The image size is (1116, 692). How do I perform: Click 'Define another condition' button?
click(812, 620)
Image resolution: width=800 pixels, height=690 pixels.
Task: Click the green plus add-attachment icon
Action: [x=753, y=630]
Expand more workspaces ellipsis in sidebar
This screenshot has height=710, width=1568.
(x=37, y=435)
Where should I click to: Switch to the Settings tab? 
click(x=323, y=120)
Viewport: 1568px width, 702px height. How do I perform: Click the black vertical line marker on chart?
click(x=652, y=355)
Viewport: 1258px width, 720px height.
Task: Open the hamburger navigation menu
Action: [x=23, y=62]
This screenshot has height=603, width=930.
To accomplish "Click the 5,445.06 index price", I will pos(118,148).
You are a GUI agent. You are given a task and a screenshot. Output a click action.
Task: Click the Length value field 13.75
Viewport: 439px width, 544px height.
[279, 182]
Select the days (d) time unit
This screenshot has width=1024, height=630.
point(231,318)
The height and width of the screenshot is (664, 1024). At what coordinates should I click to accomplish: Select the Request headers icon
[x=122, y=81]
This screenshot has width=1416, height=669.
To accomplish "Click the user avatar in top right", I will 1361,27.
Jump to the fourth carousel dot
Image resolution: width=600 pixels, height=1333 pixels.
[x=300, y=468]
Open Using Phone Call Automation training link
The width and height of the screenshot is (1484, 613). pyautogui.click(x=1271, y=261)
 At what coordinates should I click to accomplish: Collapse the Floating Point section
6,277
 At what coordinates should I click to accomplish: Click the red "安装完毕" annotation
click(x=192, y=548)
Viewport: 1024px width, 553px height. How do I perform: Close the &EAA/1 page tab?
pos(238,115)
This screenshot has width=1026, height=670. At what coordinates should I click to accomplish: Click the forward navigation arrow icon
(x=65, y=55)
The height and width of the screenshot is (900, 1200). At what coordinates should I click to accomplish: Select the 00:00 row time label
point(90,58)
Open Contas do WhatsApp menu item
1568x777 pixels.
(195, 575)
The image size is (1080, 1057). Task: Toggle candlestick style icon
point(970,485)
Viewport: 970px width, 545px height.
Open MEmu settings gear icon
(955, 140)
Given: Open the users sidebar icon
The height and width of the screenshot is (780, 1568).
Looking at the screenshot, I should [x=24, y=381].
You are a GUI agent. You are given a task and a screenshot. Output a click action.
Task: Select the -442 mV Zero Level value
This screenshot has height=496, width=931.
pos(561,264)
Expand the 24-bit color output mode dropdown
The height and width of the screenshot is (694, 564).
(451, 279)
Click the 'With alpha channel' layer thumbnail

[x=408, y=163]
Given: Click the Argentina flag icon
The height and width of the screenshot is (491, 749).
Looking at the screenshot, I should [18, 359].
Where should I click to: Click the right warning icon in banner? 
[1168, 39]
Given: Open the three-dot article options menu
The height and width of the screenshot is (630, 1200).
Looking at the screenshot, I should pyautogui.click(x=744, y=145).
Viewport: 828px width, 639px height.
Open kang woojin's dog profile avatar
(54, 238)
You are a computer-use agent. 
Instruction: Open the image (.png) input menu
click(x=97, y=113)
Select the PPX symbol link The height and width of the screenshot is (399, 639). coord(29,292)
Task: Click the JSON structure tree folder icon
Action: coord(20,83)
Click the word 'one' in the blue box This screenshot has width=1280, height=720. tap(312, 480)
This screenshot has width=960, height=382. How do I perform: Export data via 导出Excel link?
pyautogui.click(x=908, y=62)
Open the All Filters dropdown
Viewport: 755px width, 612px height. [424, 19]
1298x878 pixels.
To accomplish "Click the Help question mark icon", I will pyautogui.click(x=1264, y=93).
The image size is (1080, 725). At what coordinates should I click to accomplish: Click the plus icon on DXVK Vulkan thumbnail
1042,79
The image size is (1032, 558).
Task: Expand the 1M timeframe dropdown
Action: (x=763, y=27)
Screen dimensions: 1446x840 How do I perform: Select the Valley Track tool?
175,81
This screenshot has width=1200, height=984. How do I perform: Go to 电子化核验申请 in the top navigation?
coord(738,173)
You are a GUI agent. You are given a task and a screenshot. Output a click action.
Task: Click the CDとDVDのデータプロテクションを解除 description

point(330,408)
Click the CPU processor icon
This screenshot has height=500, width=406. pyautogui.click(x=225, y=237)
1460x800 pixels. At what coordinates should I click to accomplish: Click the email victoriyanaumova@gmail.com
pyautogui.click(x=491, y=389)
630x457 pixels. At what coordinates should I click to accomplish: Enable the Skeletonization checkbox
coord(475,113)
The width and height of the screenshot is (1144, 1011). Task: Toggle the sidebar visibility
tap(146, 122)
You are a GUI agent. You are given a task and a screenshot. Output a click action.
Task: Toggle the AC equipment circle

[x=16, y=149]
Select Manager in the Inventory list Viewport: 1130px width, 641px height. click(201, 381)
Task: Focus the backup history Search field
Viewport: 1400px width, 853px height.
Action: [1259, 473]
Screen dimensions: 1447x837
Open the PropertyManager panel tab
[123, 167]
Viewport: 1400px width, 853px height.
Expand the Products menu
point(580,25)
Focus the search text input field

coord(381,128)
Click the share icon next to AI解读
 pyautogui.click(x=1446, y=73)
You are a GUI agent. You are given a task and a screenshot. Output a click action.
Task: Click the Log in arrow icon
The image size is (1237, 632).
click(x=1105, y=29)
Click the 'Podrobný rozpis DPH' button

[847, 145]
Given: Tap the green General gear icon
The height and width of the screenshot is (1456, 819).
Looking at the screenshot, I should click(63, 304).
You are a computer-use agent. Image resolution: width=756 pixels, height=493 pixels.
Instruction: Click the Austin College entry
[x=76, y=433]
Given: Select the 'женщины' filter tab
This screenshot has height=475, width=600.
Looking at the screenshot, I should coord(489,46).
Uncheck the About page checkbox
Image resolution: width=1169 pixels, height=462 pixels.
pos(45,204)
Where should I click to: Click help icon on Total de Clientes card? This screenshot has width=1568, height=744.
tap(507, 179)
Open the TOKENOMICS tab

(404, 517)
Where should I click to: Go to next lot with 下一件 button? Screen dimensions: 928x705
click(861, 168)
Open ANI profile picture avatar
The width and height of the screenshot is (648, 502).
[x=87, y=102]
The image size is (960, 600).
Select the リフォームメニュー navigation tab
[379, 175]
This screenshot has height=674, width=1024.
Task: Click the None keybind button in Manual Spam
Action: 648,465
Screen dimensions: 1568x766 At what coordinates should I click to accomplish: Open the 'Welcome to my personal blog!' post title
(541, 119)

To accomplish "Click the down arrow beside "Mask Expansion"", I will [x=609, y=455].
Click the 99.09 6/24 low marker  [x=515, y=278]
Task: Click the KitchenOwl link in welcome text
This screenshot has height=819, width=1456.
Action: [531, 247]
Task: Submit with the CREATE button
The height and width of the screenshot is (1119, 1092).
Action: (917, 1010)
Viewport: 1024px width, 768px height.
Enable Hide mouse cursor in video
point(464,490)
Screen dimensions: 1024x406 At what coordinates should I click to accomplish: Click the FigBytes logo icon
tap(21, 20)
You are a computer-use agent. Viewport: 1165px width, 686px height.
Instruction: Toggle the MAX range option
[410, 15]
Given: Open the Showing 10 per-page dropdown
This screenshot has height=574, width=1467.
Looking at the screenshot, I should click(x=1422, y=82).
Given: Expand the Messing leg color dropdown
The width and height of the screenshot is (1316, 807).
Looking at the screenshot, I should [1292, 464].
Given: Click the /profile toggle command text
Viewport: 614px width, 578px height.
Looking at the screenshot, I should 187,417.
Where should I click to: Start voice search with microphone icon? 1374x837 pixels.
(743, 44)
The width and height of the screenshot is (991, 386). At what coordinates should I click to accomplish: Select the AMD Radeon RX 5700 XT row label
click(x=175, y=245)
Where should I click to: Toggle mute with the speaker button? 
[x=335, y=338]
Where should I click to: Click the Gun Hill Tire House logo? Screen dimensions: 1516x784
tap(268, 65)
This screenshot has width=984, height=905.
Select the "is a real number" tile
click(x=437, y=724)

● **What is expected**:
Please count how many lines of the listing include the word "value", giving the number by itself.

● **Exercise answer**:
2